A partir de 1856, o Jardim Botânico passou a ser ligado ao Alto da Boa Vista, por uma estrada que foi aberta por mão de obra chinesa. Em homenagem a esses trabalhadores, o prefeito Francisco Pereira Passos mandou construir, em 1903, um mirante, que oferece a melhor vista dos principais cartões postais da cidade. É a Vista Chinesa, dentro do Parque Nacional da Tijuca, na Estrada da Vista Chinesa, e considerada o maior monumento dedicado a um país asiático em toda a América Latina. Localizada a 380 metros de altitude, permite uma visão panorâmica que abarca o Cristo Redentor, a Lagoa Rodrigo de Freitas, o Pão de Açúcar, o Morro Dois Irmãos e as praias da Zona Sul do Rio de Janeiro.
O mirante, em concreto, reproduz um pagode chinês erguido com troncos de bambu. Em cada uma das quinas dos dois telhados sobrepostos está situada uma gárgula com cabeça de dragão. Restaurado pela primeira vez em 2013, o ponto turístico é um dos que mais atraem visitantes interessados em apreciar a exuberância natural da cidade. Na mesma ocasião, a Estrada da Vista Chinesa também passou por obras de recapeamento.
§
Instruções da tarefa
Dê continuidade ao texto acima sobre a Vista Chinesa, começando logo após sua última frase.

Material extraído
§
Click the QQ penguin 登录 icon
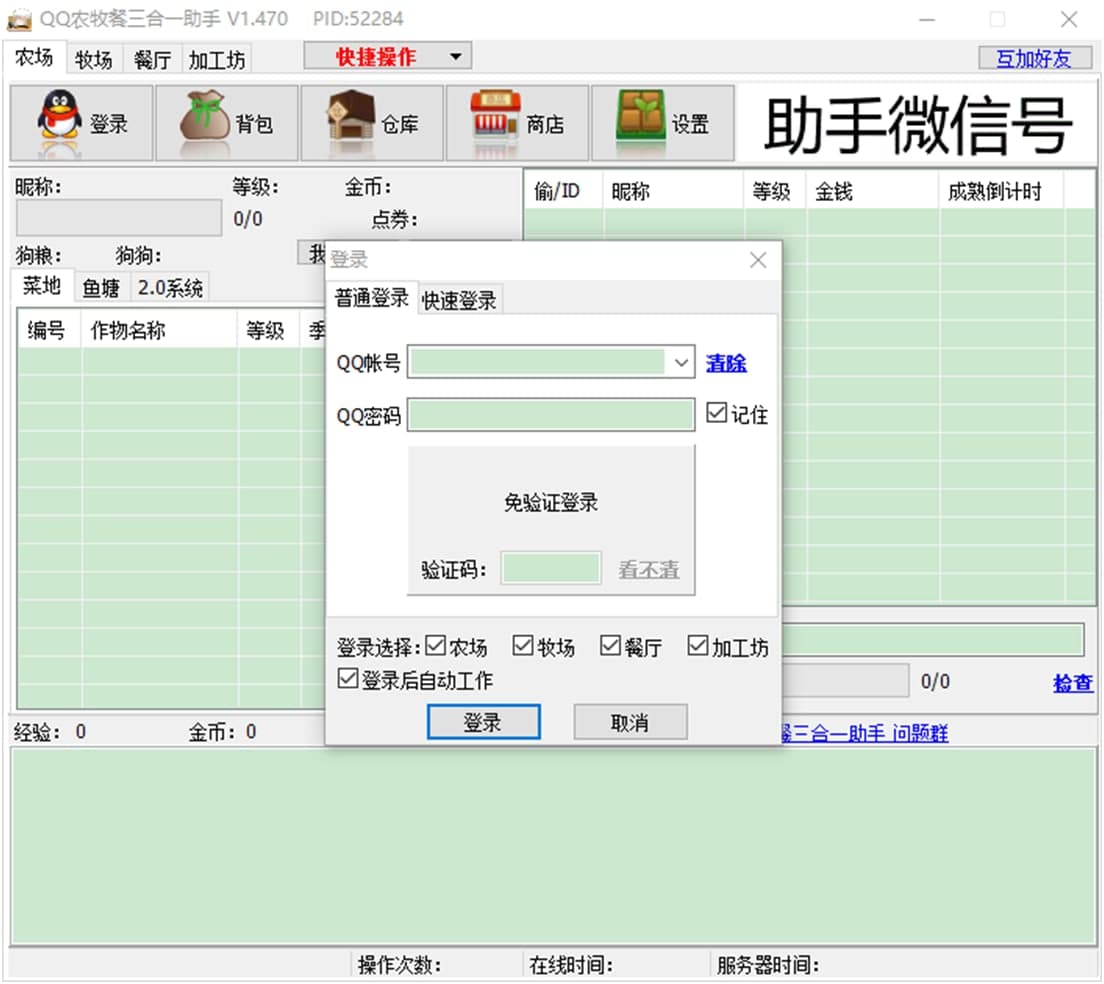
§
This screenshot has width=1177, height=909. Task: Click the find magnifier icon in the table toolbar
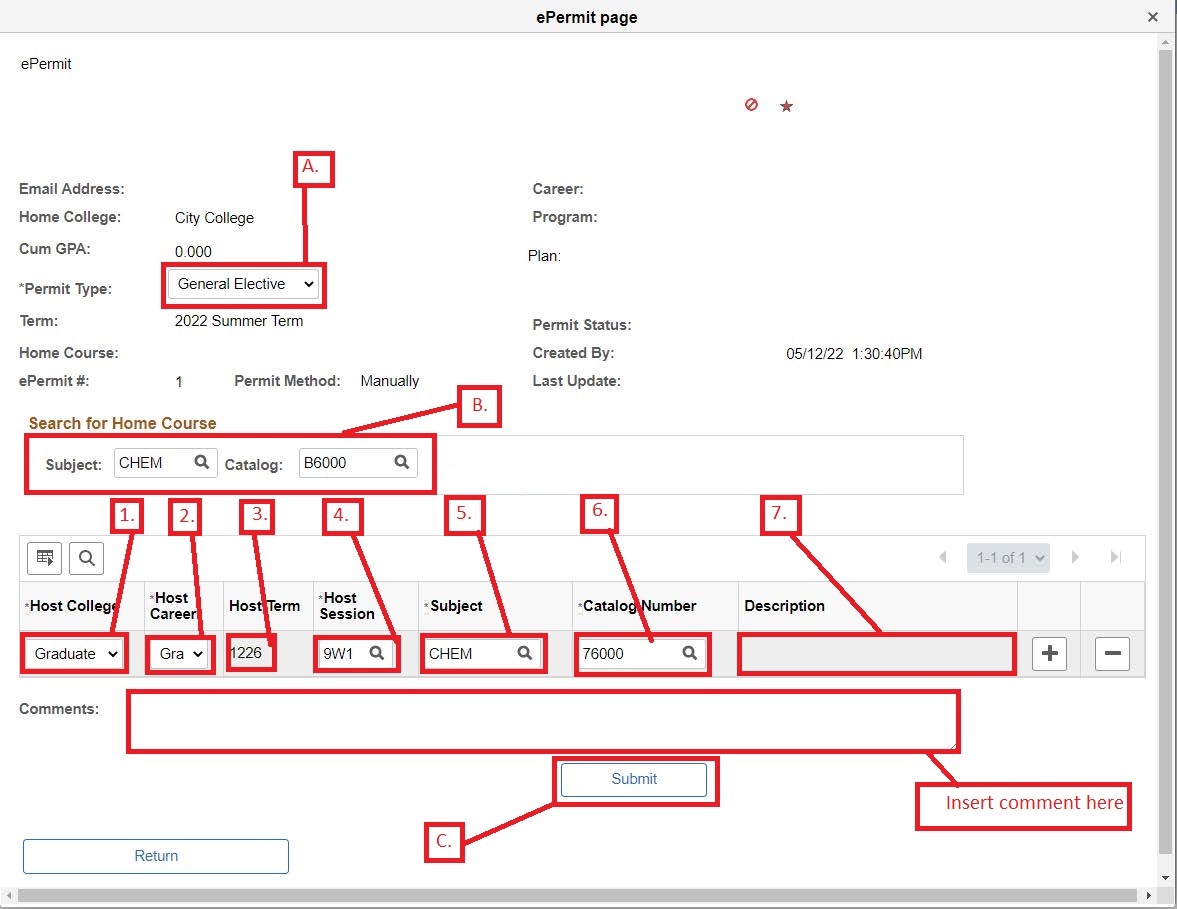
§
Resposta
Contribuição chinesa para o comércio e para a gastronomia
Se, no início, a maioria dos imigrantes chineses era cantonesa (oriunda da região Sul do país), a partir da Revolução Republicana na China, em 1911, começaram a chegar também os imigrantes vindos da cidade de Qingtian, na província de Zhejiang, que se dedicaram ao comércio dos produtos importados. Com o tempo, esses ambulantes se estabeleceram em bazares. Na Rua do Ouvidor, no centro do Rio, dois amigos abriram uma loja para vender toalhas bordadas. O negócio deu tão certo que logo eles passaram a comercializar, também, artigos de porcelana, lenços de seda e artesanato em geral.
De acordo com o historiador Shu Chang-Sheng, em 1925 outros três chineses abriram um restaurante-pensão na Rua Barão de Mesquita, na Tijuca. Em 1932, surgiram mais um restaurante na Rua México, 44 e outro na Praça da República. Em 1926, Wang Yi-Tsong veio para o Rio, depois de 11 anos morando em Porto Alegre, onde chegou via Argentina. Foi só em 1937, depois de muito trabalho duro, que ele abriu o restaurante Camões, na Praça Tiradentes, 47, logo reconhecido como um dos mais populares do centro da cidade.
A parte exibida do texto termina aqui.